NHS laboratories across Manchester, England are employing technology to enable greater efficiency and timeliness of patient diagnosis.
Stockport NHS Foundation Trust has become the first hospital in the region to go live with the imaging technology developed by Swedish company Sectra.
The lack of digitalisation in current pathology techniques makes it difficult for diagnoses to be made quickly. Glass slides of patient tissues need to be packaged and transported to different locations where specialists can view them. It is expected that delays will be removed with the new technology as digital slides can be viewed instantly across virtual hospital networks.
“Cellular pathology is a very physical process that has traditionally required pathologists to be in an office with a microscope. Digital pathology allows us to work from almost any location and will help us achieve our goals for collaborative working across Greater Manchester’s pathology network,” said Dr Shailesh Agrawal, clinical lead for Greater Manchester’s digital pathology programme, and clinical director at Stockport NHS Foundation Trust.
Stockport’s rollout will be followed by other laboratories in the area, in addition to extensive clinical testing. The implementation of pathology imaging is expected to integrate with the same radiological imaging system – including x-rays, CT scans, ultrasound, and MRI scans – which is already being used in eight trusts in Manchester. It is hoped that by aligning digital imaging methods, pathologists will be provided with a more complete picture of patient cases.

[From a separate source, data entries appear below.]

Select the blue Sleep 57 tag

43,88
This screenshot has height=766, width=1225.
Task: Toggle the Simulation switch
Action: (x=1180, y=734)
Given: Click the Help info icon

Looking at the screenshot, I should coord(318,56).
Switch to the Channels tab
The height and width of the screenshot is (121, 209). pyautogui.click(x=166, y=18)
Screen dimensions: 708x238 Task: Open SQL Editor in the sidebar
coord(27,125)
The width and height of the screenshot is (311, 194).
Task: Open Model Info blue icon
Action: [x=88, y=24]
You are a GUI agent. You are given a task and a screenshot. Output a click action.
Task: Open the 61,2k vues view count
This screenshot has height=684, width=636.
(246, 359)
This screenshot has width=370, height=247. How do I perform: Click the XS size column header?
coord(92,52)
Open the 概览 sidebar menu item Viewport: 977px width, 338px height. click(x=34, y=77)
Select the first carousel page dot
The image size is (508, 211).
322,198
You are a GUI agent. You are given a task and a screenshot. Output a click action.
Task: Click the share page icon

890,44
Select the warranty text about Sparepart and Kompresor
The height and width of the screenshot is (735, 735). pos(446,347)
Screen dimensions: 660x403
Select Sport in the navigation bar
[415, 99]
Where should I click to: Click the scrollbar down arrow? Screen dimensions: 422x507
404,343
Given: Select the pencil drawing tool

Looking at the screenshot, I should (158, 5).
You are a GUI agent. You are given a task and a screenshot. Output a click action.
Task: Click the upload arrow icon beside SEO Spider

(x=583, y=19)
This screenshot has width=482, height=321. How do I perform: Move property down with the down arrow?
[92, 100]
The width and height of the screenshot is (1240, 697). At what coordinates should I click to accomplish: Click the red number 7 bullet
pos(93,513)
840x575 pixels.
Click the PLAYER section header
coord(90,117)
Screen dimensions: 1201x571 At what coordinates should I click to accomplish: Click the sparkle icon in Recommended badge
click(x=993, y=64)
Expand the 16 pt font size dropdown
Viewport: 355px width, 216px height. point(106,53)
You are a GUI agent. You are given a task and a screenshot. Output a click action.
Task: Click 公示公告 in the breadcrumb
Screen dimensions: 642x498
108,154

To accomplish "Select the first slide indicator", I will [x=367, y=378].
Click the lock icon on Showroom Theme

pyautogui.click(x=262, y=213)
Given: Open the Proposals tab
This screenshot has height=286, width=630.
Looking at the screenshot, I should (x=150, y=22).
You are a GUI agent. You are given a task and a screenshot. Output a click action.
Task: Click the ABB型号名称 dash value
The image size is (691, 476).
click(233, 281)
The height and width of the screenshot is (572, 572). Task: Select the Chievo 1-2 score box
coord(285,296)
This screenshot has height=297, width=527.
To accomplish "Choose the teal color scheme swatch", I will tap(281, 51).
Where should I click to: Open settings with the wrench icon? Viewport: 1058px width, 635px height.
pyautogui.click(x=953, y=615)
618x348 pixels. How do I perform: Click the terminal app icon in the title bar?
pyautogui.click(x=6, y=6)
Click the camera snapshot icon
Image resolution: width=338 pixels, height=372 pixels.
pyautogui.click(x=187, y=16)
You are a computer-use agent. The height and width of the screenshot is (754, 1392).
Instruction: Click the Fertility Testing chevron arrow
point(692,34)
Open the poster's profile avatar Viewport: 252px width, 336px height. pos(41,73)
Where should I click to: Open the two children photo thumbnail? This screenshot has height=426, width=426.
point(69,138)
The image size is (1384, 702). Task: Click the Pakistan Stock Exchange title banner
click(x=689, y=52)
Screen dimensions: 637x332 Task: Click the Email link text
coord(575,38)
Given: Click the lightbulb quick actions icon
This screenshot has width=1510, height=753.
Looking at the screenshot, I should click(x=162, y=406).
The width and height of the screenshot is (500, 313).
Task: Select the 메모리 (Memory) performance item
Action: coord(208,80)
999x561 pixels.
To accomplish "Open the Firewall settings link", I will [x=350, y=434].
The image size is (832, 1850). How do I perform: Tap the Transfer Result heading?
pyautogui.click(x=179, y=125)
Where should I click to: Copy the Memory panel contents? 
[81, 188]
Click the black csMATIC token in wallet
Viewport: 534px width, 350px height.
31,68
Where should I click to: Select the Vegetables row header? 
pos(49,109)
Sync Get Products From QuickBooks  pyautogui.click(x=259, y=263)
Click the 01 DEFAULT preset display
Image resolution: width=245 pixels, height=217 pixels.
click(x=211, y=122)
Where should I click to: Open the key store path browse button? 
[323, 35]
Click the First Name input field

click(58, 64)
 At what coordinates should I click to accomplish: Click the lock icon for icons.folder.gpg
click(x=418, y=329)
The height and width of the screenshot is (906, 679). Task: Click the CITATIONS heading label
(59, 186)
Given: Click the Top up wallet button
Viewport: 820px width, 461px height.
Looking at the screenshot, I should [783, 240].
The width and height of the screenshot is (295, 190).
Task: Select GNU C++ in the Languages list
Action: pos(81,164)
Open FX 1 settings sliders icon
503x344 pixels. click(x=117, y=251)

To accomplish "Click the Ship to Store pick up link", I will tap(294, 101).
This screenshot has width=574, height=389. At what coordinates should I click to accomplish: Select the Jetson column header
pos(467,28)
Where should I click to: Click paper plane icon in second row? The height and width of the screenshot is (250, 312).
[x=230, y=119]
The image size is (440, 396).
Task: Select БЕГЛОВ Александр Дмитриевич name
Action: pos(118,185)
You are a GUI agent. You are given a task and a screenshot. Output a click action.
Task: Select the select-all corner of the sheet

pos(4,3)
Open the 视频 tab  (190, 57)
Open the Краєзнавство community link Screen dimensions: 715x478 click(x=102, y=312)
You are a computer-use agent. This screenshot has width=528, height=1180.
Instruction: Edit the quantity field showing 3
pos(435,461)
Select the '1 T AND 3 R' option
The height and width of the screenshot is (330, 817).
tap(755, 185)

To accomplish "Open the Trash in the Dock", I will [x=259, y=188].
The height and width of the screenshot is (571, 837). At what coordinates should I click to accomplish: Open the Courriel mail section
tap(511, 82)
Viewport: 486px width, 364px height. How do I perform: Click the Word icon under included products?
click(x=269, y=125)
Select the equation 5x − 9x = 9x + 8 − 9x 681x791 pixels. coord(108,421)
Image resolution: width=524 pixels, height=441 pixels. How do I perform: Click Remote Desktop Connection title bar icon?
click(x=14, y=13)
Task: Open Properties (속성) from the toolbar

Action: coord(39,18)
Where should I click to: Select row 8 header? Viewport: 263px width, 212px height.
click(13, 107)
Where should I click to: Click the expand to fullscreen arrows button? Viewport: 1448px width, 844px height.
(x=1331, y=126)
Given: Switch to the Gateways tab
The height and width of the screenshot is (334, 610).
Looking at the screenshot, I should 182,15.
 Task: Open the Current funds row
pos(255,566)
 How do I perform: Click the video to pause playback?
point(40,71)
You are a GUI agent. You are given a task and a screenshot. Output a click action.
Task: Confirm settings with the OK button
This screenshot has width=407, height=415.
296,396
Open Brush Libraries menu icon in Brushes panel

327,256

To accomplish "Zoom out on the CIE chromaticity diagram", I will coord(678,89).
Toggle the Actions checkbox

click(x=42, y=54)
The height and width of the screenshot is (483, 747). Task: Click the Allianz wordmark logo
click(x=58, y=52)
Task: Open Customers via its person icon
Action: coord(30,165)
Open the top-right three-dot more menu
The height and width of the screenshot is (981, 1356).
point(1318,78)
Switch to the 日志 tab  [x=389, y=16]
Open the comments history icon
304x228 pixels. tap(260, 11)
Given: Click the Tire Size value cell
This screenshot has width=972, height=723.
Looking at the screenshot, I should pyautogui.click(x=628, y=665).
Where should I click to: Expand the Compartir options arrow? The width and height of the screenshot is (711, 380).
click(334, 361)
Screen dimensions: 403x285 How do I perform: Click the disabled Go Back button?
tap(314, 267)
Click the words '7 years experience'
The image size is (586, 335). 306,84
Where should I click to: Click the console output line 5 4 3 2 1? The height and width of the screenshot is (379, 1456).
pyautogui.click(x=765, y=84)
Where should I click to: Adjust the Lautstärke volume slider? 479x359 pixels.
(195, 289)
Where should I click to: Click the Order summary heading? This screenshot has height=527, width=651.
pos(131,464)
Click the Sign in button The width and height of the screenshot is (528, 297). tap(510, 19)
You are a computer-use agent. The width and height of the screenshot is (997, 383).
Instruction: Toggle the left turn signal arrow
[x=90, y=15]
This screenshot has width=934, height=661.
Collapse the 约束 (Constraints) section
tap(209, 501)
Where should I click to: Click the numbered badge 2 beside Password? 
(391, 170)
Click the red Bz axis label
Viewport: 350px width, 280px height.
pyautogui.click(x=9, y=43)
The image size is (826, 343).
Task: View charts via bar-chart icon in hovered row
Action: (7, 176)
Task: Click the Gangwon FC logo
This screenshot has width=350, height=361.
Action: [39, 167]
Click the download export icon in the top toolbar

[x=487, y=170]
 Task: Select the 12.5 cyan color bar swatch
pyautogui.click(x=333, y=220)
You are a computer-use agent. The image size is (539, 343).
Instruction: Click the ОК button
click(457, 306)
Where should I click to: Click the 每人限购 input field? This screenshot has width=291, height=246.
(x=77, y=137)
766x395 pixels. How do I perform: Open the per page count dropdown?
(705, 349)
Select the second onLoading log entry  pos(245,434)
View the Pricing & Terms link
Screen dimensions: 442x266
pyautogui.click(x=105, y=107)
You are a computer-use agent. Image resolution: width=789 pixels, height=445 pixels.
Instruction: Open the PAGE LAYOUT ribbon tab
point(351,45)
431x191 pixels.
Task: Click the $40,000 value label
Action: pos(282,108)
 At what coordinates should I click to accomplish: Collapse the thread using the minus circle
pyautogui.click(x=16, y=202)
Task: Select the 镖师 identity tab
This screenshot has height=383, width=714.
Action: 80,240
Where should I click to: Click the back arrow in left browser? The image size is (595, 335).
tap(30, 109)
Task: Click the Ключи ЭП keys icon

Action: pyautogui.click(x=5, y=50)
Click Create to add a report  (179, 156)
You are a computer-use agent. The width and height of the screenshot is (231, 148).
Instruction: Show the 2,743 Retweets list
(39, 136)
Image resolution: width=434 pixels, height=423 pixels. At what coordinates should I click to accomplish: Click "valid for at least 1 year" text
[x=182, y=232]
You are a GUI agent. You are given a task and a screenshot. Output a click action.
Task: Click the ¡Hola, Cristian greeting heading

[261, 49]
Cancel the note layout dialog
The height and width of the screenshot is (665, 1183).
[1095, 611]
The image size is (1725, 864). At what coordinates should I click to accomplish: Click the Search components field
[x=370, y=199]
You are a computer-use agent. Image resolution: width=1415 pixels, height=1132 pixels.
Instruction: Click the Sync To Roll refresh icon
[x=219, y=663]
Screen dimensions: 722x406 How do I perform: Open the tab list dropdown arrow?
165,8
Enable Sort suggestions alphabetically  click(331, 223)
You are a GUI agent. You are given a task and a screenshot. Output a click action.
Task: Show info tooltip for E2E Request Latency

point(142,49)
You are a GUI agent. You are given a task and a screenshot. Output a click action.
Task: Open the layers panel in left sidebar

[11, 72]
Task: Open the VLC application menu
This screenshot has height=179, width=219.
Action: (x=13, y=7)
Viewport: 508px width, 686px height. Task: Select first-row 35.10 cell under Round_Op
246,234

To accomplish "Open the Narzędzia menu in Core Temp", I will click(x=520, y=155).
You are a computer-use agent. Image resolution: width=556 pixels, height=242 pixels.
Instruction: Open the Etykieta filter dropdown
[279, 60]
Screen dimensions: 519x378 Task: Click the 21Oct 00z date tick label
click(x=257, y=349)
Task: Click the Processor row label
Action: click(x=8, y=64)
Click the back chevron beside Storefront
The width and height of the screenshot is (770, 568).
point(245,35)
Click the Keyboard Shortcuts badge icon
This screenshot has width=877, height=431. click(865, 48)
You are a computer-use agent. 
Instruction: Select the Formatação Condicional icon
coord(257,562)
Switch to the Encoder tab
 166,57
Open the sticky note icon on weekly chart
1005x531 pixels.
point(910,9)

“It means we can use capacity across our region to best effect, more easily share sub-specialty expertise across organisations, and potentially tap into growing national digital pathology initiatives. Clinically it is a huge help,” Agrawal added.
According to GlobalData, the market value of the global diagnostic imaging market in 2020 was worth $28bn. Digital upscaling of imaging techniques will be a key driver in the market in years to come.